Go through the entries and copy each one exactly. Leave none out.

________

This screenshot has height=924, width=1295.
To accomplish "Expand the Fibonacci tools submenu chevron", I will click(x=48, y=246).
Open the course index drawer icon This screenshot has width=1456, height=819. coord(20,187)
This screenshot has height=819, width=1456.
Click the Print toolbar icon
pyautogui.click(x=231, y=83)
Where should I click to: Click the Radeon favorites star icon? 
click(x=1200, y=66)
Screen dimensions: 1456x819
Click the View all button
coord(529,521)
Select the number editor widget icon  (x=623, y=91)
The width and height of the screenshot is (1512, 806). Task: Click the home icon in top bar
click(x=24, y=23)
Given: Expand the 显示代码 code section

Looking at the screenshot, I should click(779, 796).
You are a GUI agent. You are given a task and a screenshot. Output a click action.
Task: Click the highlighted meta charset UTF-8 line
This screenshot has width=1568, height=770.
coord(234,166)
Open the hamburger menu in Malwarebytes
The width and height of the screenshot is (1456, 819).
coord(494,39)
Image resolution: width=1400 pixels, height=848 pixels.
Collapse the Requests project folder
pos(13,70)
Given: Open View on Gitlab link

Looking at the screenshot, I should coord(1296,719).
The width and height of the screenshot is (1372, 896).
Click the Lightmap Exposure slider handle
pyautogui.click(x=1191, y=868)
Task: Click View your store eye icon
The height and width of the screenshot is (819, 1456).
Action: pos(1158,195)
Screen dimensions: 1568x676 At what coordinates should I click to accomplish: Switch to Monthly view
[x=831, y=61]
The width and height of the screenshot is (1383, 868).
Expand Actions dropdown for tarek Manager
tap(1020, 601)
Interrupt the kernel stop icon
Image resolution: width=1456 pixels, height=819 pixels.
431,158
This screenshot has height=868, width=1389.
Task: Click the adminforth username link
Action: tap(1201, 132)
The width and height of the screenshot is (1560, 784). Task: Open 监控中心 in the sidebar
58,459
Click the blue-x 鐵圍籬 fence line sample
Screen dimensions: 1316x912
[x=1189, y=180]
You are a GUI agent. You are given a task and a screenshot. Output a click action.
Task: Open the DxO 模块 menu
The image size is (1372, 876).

________

### Solved exercise
This screenshot has height=924, width=1295.
To accomplish "Expand the Fibonacci tools submenu chevron", I will click(x=48, y=246).
Open the course index drawer icon This screenshot has width=1456, height=819. coord(20,187)
This screenshot has height=819, width=1456.
Click the Print toolbar icon
pyautogui.click(x=231, y=83)
Where should I click to: Click the Radeon favorites star icon? 
click(x=1200, y=66)
Screen dimensions: 1456x819
Click the View all button
coord(529,521)
Select the number editor widget icon  (x=623, y=91)
The width and height of the screenshot is (1512, 806). Task: Click the home icon in top bar
click(x=24, y=23)
Given: Expand the 显示代码 code section

Looking at the screenshot, I should click(779, 796).
You are a GUI agent. You are given a task and a screenshot. Output a click action.
Task: Click the highlighted meta charset UTF-8 line
This screenshot has width=1568, height=770.
coord(234,166)
Open the hamburger menu in Malwarebytes
The width and height of the screenshot is (1456, 819).
coord(494,39)
Image resolution: width=1400 pixels, height=848 pixels.
Collapse the Requests project folder
pos(13,70)
Given: Open View on Gitlab link

Looking at the screenshot, I should coord(1296,719).
The width and height of the screenshot is (1372, 896).
Click the Lightmap Exposure slider handle
pyautogui.click(x=1191, y=868)
Task: Click View your store eye icon
The height and width of the screenshot is (819, 1456).
Action: pos(1158,195)
Screen dimensions: 1568x676 At what coordinates should I click to accomplish: Switch to Monthly view
[x=831, y=61]
The width and height of the screenshot is (1383, 868).
Expand Actions dropdown for tarek Manager
tap(1020, 601)
Interrupt the kernel stop icon
Image resolution: width=1456 pixels, height=819 pixels.
431,158
This screenshot has height=868, width=1389.
Task: Click the adminforth username link
Action: tap(1201, 132)
The width and height of the screenshot is (1560, 784). Task: Open 监控中心 in the sidebar
58,459
Click the blue-x 鐵圍籬 fence line sample
Screen dimensions: 1316x912
[x=1189, y=180]
You are a GUI agent. You are given a task and a screenshot. Output a click action.
Task: Open the DxO 模块 menu
The image size is (1372, 876).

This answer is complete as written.